* Task requirements
Some lines of these records may hold the word "text"; state how many, using only the number.

##########

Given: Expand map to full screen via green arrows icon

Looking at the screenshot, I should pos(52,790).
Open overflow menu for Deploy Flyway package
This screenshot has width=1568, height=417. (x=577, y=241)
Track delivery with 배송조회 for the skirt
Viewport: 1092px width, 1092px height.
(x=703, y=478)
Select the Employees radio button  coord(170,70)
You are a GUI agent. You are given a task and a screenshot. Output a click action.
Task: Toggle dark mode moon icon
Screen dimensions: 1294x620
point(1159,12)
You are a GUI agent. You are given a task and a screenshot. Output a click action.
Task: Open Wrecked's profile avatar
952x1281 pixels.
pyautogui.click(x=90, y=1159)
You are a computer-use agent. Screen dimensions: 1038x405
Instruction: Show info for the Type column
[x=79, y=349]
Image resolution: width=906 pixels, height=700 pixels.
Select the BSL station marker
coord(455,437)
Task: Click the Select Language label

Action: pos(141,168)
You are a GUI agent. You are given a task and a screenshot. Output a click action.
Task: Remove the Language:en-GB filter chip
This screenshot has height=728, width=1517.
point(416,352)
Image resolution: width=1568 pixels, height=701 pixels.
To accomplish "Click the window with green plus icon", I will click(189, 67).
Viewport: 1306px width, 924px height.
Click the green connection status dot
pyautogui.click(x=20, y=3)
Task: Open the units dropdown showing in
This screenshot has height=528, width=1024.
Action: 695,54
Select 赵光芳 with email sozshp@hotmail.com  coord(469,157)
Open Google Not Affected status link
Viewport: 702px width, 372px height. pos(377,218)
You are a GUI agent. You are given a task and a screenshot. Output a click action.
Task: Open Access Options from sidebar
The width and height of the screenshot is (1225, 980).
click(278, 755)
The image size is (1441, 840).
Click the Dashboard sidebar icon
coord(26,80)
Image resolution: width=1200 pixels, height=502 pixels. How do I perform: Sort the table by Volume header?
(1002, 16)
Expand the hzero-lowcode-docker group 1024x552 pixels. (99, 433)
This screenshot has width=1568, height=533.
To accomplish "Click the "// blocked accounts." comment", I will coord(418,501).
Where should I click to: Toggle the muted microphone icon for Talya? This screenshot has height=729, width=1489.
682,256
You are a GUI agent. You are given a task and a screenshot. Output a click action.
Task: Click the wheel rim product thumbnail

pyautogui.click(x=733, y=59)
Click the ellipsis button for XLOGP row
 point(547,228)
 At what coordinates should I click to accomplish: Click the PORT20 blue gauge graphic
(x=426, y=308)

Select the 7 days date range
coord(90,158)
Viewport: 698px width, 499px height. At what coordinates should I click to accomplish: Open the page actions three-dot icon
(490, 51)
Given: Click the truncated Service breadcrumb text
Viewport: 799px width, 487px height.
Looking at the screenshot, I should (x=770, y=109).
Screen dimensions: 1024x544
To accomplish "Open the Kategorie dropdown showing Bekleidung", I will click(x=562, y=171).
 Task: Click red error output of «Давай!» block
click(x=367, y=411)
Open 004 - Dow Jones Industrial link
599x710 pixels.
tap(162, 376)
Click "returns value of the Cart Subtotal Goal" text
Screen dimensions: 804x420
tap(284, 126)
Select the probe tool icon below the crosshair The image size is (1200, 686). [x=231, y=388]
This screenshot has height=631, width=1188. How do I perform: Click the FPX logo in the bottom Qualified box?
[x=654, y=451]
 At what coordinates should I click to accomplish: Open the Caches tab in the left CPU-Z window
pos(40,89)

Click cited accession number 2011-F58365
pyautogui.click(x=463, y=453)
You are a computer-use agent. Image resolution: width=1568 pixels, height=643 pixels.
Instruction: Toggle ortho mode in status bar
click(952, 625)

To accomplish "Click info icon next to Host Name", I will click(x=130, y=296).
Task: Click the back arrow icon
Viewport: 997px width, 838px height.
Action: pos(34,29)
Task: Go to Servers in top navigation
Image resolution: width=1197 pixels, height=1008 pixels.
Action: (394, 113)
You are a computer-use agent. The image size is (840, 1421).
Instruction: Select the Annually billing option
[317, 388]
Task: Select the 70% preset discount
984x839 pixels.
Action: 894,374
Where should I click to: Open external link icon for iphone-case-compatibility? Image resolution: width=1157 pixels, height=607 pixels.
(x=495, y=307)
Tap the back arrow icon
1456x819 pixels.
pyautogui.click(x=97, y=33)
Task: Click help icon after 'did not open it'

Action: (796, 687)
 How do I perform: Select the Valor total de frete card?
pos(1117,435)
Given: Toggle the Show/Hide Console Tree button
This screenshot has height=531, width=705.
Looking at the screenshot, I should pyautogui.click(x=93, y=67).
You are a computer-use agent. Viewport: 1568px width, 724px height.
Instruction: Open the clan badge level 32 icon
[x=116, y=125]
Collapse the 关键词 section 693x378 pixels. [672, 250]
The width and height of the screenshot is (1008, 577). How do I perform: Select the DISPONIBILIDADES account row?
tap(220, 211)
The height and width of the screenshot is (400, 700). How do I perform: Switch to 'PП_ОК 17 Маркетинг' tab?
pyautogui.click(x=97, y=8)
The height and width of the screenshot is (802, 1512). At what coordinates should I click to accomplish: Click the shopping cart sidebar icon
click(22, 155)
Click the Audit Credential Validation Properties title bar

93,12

##########

* Output for this task
2